Quelles sont les racines du désordre? Les causes en sont multiples: la comparaison - que l'on se compare à un autre, ou à ce qu'on devrait être -, le fait de vouloir suivre un exemple ou imiter un saint, le fait de se conformer, de s'adapter à quelque chose dont on pense qu'il se situe au-delà de ce qui est. Il y a toujours un conflit entre ce qui est et ce qui devrait être. Comparer les deux, c'est le mouvement de la pensée: « J'étais ceci », ou: « J'étais heureux, et je retrouverai un jour le bonheur. » Cette façon de mesurer sans cesse la distance entre ce qui fut, ce qui est et ce qui devrait être, cette évaluation perpétuelle engendre le conflit. Là est une des raisons essentielles du désordre.

Il est une autre cause du désordre qui opère à partir du passé. L'amour est-il, en somme, un mouvement procédant du temps, de la pensée, de la mémoire? Comprenez-vous la question que vous pose le miroir que vous contemplez? Ce que nous appelons l'amour ne crée-t-il pas dans les relations humaines un formidable désordre? Constatez-le vous-même.

Quelle est la racine du désordre? Vous êtes en mesure d'en constater les causes, et nous pouvons en ajouter d'autres ; la question n'est pas là. En examinant quelle en est la racine, n'analysez pas. Regardez simplement. Si vous regardez sans esprit d'analyse, votre vision est directe, instantanée. Mais si vous dites: « Je vais examiner, je vais déduire », ou si vous analysez les choses de l'extérieur, par induction et déduction, c'est toujours le mouvement de la pensée. Alors que si vous êtes capable d'observer avec une attention, un intérêt profond, où entre énormément de tendresse, d'affection, alors vous vient une vision pénétrante, instantanée. Allez-y, faites-en la découverte.

Quelle est la racine de notre désordre - du désordre intérieur, et par conséquent du désordre extérieur? Vous êtes à même de constater dans quel désordre terrible, atroce, se trouve le monde: partout on s'entre-tue, on emprisonne et on torture les dissidents. Nous tolérons tout cela parce que notre esprit accepte les choses, ou essaie de les modifier un peu, ici ou là. Pour voir la racine du désordre, la question qu'on doit se poser est celle-ci: qu'est-ce que notre conscience? Lorsque vous vous regardez dans ce miroir qui reflète sans distorsion votre conscience, quelle est-elle? Là pourrait bien être l'essence du désordre. Il nous faut explorer ce qu'est notre conscience.

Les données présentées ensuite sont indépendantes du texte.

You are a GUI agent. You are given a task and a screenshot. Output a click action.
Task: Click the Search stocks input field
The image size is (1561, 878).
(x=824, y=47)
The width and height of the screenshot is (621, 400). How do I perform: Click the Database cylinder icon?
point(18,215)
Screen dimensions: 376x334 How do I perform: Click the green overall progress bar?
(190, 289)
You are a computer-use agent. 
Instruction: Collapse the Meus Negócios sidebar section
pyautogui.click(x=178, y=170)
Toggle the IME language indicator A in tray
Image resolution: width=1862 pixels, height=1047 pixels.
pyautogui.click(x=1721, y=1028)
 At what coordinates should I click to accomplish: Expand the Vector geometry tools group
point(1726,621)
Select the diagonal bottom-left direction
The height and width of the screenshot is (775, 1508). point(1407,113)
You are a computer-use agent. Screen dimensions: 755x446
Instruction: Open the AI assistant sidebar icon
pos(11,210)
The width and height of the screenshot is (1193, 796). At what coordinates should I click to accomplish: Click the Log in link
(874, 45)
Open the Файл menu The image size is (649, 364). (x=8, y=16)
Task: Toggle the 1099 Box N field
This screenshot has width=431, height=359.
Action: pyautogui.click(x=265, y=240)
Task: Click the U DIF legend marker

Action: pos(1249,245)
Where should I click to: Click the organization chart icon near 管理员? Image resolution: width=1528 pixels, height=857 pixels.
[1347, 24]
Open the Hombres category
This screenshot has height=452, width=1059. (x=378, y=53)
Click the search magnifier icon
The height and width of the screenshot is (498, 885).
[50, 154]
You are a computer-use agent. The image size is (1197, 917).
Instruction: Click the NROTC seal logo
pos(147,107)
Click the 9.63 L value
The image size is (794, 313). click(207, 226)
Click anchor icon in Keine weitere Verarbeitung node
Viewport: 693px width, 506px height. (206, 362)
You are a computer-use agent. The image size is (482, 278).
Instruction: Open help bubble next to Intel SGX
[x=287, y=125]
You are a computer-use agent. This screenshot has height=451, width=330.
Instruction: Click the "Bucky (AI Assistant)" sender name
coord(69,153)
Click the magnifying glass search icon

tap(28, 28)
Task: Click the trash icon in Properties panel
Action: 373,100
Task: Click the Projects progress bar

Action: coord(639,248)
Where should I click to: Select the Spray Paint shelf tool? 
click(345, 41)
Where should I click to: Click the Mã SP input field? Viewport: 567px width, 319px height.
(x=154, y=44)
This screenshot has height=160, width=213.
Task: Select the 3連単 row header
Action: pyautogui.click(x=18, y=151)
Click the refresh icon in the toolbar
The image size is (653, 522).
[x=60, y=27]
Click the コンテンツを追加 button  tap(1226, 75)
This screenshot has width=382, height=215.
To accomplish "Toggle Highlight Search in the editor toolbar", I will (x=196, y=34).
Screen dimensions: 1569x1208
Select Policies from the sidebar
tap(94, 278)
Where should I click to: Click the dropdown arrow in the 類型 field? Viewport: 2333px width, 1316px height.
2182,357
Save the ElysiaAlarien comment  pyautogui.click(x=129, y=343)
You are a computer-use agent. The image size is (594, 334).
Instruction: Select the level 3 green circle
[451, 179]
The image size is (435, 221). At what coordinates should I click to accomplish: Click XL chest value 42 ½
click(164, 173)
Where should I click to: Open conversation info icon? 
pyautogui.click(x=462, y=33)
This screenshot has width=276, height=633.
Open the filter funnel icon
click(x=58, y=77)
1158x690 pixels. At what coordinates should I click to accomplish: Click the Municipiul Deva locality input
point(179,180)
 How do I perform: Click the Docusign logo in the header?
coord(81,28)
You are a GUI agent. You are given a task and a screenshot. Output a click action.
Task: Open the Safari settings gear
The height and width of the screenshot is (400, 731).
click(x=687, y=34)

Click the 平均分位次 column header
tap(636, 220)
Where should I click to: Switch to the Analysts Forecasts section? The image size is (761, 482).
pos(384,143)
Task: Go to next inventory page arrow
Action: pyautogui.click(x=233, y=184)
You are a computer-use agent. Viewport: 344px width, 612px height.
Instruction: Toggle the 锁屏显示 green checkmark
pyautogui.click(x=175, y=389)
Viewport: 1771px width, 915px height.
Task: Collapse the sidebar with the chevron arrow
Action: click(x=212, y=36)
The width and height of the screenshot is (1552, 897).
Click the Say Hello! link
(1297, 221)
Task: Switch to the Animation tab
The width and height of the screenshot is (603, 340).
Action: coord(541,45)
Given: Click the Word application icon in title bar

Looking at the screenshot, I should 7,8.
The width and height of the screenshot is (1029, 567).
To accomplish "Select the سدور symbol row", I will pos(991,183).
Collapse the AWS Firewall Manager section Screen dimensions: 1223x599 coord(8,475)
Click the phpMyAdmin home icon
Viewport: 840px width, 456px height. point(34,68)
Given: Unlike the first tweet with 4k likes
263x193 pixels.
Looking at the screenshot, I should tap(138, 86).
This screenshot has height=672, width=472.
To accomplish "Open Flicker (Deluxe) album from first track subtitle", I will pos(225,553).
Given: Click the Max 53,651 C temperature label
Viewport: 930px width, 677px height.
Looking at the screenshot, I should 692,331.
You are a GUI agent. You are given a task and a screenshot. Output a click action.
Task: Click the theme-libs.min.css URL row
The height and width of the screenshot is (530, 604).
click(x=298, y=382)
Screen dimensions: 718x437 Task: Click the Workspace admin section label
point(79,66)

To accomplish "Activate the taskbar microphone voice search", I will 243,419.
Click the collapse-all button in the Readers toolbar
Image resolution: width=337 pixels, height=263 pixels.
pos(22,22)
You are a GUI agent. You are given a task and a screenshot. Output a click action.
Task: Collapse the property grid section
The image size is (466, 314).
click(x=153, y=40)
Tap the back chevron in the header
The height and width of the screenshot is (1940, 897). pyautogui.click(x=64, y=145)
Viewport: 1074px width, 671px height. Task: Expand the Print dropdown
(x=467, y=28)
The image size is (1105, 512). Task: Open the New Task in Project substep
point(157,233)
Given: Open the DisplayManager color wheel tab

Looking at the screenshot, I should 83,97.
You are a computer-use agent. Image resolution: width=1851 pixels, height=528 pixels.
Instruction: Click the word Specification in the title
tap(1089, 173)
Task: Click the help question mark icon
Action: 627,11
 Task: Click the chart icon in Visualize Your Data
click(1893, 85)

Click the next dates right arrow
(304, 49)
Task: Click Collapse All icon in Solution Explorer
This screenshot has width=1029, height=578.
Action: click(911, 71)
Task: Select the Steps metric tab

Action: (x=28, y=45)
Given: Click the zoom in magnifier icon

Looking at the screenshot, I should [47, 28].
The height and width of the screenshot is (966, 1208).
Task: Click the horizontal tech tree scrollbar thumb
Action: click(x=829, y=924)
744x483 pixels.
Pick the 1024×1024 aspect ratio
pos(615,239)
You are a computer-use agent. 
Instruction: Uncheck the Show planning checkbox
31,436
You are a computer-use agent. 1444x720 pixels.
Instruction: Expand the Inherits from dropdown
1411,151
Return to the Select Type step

Notre conscience est une chose qui vit, qui bouge, qui agit, et non pas quelque chose de passif, de clos, de fermé. Elle est constamment mouvante, changeante, mais elle évolue dans des frontières étroites, limitées. Elle fait songer à un homme qui croit être en train de changer, alors qu'il change un tout petit peu, dans un coin, et ne transforme pas l'ensemble du domaine qui est le sien. Il nous faut comprendre la nature et la structure de notre conscience. Et nous faisons cela dans le but de découvrir la racine de notre désordre - qui n'est peut-être pas là, mais nous allons chercher à le savoir. Qu'est-ce que notre conscience? N'est-elle pas tout ce que la pensée a élaboré: la forme, le corps, le nom, les sens auxquels la pensée s'est identifiée, les croyances, les souffrances, les tourments, les supplices, les dépressions et les joies intenses, les jalousies, les angoisses, les peurs, les plaisirs, mon pays et votre pays, la croyance en Dieu ou la non-croyance en Dieu, le fait d'affirmer que Jésus est le plus important, que Krishna est plus important, et ainsi de suite, à l'infini - votre conscience n'est-elle pas la somme de tout cela? Vous pouvez ajouter d'autres choses encore: je suis noir, oui, mais « black is beautiful » - noir est synonyme de beauté -, etc. Le passé, l'hérédité, la mythologie, l'ensemble des traditions de l'humanité, tout est fondé là-dessus. C'est tout cela, le contenu, et aussi longtemps que l'on agira sans avoir pris conscience du contenu de la conscience, cette action sera nécessairement limitée, et donc source de désordre. La pensée dans son mouvement crée immanquablement le désordre, à moins qu'elle n'ait compris quelle est sa juste place. Le savoir est limité, il lui revient donc une juste place. C'est clair.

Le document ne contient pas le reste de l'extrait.